* _EXERCISE OBJECTIVE_
Can you recast the records as a numbered list, leaving out any blank lines?

* _RECORDS SUPPLIED_

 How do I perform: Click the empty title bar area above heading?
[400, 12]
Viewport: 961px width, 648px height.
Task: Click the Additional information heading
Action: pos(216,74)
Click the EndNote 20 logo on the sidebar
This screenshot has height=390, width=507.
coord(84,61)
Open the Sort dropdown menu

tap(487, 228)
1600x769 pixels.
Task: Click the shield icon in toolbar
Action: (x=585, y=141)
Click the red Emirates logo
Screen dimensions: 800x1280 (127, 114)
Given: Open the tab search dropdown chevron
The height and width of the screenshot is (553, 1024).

* _FINISHED ANSWER_
1.  How do I perform: Click the empty title bar area above heading?
2. [400, 12]
3. Viewport: 961px width, 648px height.
4. Task: Click the Additional information heading
5. Action: pos(216,74)
6. Click the EndNote 20 logo on the sidebar
7. This screenshot has height=390, width=507.
8. coord(84,61)
9. Open the Sort dropdown menu
10. tap(487, 228)
11. 1600x769 pixels.
12. Task: Click the shield icon in toolbar
13. Action: (x=585, y=141)
14. Click the red Emirates logo
15. Screen dimensions: 800x1280 (127, 114)
16. Given: Open the tab search dropdown chevron
17. The height and width of the screenshot is (553, 1024).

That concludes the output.